ESG challenges come from both internal and external factors, and organizations are accountable to both regulators and stakeholders for their ESG performance. Meeting these challenges requires effective data management systems and tools that can efficiently collect, analyze, and report on complex and evolving ESG data. Key questions you should be asking your organization: Where do you see the need for more power in your current ESG reporting setup? Are you struggling with data collection and analysis, or struggling to keep up with evolving regulatory requirements? 

The power of AI

The transformative potential of AI in facilitating ESG reporting and analysis can be clearly demonstrated through a range of compelling examples showcasing its capabilities and potential. When leveraging Generative AI (Gen AI) and advanced analytics, organizations can analyze vast amounts of data, identify patterns, and provide valuable insights into environmental impact, social responsibility, and governance practices. 

With its ability to analyze and understand different data sources, along with quickly analyzing and understanding loads of information, Gen AI proves to be a powerful tool in ESG reporting. Gen AI can understand and draw out useful information from unstructured data like scanned documents faster and more accurately than traditional Optical Character Recognition (OCR) and has even shown its strengths for processing satellite images. This helps to make more data available and easily transforms this data to be suitable for reporting purposes. Even the process of the report preparation itself can be accelerated when implementing Gen AI by allowing it to propose first drafts based on the data. Moreover, business users can converse with their data dashboards as if it's a team member. Questions such as "What were our total carbon emissions last year?" can be asked in everyday language, simplifying the data comprehension process. This enables quicker insights and accelerates decisions related to ESG reporting.

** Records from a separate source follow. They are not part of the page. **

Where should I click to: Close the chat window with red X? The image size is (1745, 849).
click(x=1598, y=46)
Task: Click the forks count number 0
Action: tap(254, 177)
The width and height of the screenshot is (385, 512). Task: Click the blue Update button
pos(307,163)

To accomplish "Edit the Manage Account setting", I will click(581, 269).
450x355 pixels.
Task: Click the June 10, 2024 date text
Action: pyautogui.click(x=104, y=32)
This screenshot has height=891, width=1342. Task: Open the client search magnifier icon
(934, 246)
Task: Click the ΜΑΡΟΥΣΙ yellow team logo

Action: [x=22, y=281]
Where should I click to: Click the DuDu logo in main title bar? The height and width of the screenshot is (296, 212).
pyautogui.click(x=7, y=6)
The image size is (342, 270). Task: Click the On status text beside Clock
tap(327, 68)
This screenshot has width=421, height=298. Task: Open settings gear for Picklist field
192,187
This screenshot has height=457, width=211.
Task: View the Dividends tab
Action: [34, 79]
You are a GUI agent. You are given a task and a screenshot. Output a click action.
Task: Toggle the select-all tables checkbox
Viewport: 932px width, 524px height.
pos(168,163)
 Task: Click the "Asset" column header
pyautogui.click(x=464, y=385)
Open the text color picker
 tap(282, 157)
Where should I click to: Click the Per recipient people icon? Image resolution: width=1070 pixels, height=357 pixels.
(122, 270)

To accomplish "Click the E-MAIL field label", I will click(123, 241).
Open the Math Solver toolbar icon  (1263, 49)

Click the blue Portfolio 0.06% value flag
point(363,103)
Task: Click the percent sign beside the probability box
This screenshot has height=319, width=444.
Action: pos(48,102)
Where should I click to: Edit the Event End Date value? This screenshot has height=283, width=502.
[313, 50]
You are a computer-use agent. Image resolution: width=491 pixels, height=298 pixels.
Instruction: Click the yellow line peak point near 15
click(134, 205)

On the other hand, traditional advanced analytics methods in ESG reporting focus on leveraging algorithms and analytics to automate and optimize sustainability activities within organizations. These applications can include climate risk analysis, waste management optimization, and other sustainability-focused initiatives. Anomaly/outlier detection is utilized to spot unusual patterns or discrepancies within environmental data, providing early warning for potential issues. Energy Consumption Optimization can leverage large datasets from IoT devices and smart meters to optimize energy usage in real-time, reducing costs and environmental impact, while A-B testing analytics allows for the comparison of different strategies to select the most efficient one. These diverse applications of traditional AI not only handle large volumes of data and ensure quality and consistency, but also accelerate the reporting process, enhancing the ability of organizations to meet evolving ESG reporting demands.

Harness the power

As the importance, volume, and complexity of ESG reporting continues to grow, organizations need to find ways to meet the new reporting requirements. AI can be leveraged for powerful solutions for accelerating and enhancing ESG reporting, but it requires solid foundations and an active effort to integrate it into your sustainability journey. Don't fall behind – start exploring how AI can power your sustainability reporting today!